You see, the problem is that you believe your answers are the only ones and therefore dismiss everyone else. A big part of my work is around behaviour change, and whilst it's not in any way related to poverty, I have nonetheless explored the likes of Jerry and Monique Sternin, William Easterly and CK Prahalad simply because they're interesting. It's very easy for folk to believe that anyone that doesn't agree with their prescribed medicine is some uncaring brute, when in reality they can simply have a different way of cracking the nut. I'm fairly confident in the research I've done and that it exceeds that Joe et al have brought to the table, and when I get some time one evening I'll endeavour to listen to your podcast. Hopefully when you equally find some time you'll answer the questions I asked (in an erstwhile attempt to understand) rather than deploy the Pete defense of "read the podcast".
 
She may well be the authority on her own circumstances, but it doesn't give her any greater insight into the wider social political environment that affect others.

Coincidentally, I slept under a Røde Kors blanket for about 18 months, in a 3 bed house with 4 people living in it. I was in no way in poverty.
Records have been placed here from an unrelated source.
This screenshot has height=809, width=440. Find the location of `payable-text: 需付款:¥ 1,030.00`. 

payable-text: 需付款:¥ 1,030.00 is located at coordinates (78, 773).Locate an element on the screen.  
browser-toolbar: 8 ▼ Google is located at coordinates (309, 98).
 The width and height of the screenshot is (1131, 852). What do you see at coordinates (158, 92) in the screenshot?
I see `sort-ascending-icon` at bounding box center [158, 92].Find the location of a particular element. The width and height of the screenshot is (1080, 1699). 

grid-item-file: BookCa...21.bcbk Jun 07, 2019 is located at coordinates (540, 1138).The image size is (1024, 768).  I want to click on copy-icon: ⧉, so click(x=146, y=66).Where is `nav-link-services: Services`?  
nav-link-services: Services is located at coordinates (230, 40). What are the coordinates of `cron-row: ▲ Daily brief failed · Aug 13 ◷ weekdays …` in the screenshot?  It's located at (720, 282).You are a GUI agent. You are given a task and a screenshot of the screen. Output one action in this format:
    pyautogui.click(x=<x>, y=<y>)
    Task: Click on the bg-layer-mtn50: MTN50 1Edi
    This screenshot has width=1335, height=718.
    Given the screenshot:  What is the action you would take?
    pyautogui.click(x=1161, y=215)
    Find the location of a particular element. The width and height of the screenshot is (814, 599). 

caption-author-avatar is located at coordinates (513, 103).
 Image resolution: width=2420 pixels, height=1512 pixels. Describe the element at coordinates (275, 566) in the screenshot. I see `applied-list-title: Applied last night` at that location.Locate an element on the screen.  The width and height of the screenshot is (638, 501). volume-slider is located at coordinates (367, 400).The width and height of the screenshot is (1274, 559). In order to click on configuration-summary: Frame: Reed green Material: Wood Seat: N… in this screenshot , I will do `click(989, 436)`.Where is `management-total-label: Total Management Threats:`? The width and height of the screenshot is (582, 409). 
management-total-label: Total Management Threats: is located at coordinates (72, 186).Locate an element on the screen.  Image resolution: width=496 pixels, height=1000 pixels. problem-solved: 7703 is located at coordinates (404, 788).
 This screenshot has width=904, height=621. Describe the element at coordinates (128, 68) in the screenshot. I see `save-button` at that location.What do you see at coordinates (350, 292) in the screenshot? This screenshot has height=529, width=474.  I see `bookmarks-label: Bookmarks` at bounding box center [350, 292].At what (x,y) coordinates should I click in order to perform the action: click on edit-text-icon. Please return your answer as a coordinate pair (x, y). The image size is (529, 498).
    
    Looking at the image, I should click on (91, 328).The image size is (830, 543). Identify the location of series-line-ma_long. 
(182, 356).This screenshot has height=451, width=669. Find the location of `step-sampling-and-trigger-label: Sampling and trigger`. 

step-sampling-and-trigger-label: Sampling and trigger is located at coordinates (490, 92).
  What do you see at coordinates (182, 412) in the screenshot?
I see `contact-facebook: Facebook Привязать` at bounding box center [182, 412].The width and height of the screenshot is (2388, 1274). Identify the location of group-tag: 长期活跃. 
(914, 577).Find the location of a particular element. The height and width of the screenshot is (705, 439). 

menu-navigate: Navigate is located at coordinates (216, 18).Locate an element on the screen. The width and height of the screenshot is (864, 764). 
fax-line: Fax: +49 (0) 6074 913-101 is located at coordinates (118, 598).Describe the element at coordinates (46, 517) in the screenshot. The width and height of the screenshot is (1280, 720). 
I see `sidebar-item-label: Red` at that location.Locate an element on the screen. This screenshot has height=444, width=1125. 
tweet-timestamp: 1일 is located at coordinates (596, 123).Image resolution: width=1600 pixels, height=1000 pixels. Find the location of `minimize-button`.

No, but she is someone who takes a great deal of pride in her work so reads up very widely on it. This isn't just her anecdotal experience but rather a combination of her academic research and professional experience. As both of these far outweigh what knowledge on the topic I can bring to the table (and I suspect @abelard too), then I take on board what she says on the matter. It's quite possible to take people's perspectives on board without regarding it as the only truth, the sole truth and so help you god.